Further, the ACS advocates for a system of public and private sector financial support for trauma centers and systems.

References

  1. American College of Surgeons, Resources for Optimal Care of the Injured Patient, December 2023 update. Chicago: ACS, 2023.
  2. Ashley DW, Mullins RF, Dente CJ, Johns TJ, Garlow LE, Medeiros RS, Atkins EV, Solomon G, Abston D, Ferdinand CH; Georgia Research Institute for Trauma Study Group. How much green does it take to be orange? Determining the cost associated with trauma center readiness. J Trauma Acute Care Surg. 2019 May;86(5):765-773. doi: 10.1097/TA.0000000000002213. PMID: 30768564.
  3. Knowlton LM, Haut ER. Trauma Activation Fees-A Fair Approach to Reimburse Trauma Readiness Costs or a Pathway to Profitability?

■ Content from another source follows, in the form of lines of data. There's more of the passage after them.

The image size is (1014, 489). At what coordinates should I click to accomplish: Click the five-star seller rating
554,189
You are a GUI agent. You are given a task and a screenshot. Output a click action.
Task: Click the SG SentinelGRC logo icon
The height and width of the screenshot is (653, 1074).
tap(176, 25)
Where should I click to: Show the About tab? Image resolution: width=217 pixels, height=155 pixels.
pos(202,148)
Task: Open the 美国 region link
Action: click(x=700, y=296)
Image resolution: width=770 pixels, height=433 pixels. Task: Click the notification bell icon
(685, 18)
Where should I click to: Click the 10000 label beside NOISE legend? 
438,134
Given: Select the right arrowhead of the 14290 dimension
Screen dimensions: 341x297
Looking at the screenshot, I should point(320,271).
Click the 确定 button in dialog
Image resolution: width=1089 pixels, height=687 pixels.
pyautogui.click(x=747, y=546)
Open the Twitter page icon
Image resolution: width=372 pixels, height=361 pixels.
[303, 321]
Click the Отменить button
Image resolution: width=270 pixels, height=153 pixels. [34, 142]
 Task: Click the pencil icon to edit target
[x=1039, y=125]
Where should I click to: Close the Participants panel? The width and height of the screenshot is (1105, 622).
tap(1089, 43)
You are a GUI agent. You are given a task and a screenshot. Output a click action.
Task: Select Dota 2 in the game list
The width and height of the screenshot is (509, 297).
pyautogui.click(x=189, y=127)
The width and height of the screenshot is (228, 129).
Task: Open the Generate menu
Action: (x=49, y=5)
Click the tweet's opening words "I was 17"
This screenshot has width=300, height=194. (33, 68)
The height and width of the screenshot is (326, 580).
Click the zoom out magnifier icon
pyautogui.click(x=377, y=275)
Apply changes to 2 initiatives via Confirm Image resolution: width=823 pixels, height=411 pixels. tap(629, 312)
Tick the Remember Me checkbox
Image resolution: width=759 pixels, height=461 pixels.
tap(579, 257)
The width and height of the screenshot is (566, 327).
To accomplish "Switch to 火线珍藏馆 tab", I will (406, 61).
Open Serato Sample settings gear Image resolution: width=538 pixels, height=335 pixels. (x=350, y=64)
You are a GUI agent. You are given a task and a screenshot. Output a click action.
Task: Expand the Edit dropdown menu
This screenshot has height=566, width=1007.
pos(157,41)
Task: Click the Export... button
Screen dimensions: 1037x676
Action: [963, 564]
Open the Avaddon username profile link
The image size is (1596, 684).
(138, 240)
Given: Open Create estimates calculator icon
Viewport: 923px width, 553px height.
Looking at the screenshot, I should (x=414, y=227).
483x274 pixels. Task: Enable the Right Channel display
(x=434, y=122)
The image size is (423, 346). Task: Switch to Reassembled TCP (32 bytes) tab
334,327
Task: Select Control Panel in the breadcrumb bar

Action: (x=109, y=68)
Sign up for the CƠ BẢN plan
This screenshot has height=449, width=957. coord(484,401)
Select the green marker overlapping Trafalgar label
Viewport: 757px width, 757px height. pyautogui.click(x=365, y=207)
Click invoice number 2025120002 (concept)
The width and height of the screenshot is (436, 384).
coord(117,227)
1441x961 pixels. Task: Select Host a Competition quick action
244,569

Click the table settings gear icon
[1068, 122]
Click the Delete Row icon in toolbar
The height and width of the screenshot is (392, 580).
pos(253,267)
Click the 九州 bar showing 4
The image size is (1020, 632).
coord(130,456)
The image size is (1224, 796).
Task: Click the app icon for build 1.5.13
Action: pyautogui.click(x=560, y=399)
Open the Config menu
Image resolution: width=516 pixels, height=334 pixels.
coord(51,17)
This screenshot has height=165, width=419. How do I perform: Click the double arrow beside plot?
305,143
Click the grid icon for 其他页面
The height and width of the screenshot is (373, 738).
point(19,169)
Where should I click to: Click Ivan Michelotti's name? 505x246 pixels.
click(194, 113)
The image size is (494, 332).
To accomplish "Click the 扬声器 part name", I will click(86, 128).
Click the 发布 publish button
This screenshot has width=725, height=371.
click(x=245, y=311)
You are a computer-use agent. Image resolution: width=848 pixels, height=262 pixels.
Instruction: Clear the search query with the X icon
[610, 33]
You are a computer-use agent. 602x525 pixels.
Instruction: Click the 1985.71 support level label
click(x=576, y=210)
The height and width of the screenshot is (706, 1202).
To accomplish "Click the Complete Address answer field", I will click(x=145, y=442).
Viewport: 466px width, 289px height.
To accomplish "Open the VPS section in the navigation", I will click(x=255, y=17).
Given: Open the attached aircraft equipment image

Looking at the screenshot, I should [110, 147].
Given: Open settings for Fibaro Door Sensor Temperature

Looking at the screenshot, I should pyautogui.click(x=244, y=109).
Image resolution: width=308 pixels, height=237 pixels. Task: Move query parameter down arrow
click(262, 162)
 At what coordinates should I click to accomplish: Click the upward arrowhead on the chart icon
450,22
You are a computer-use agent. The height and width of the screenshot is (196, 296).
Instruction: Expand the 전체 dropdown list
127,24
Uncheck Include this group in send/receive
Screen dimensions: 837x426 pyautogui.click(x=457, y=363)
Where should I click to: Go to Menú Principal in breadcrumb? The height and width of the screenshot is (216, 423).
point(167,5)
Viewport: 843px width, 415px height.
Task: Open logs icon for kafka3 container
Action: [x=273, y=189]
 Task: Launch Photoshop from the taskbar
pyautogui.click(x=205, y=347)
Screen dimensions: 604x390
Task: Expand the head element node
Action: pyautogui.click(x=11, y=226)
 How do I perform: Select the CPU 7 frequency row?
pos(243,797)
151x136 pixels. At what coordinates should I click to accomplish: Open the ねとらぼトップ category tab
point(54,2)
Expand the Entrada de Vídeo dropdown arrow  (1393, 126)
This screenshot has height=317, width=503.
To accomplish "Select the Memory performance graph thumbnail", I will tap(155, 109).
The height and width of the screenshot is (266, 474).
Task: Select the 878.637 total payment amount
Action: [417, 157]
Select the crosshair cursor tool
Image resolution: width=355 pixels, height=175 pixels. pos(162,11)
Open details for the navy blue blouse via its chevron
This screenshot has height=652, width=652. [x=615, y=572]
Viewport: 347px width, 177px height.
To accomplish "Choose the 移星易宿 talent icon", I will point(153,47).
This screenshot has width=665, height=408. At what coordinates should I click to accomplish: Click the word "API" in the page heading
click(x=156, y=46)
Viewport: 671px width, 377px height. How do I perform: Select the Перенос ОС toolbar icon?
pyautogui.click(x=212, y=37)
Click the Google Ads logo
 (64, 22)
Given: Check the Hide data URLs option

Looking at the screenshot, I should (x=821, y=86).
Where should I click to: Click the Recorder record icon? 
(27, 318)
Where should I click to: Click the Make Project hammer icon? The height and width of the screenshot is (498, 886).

JAMA Network Open. 2023 Jan 3;6(1):e2252526. doi: 10.1001/jamanetworkopen.2022.52526. PMID: 36692886.
  4. MacKenzie EJ, Rivara FP, Jurkovich GJ, Nathens AB, Frey KP, Egleston BL, Salkever DS, Scharfstein DO. A national evaluation of the effect of trauma-center care on mortality. N Engl J Med. 2006 Jan 26;354(4):366-78. doi: 10.1056/NEJMsa052049. PMID: 16436768.
  5. Zitek T, Pagano K, Mechanic OJ, Farcy DA. Assessment of Trauma Team Activation Fees by US Region and Hospital Ownership. JAMA Network Open. 2023;6(1):e2252520. doi:10.1001/jamanetworkopen.2022.52520.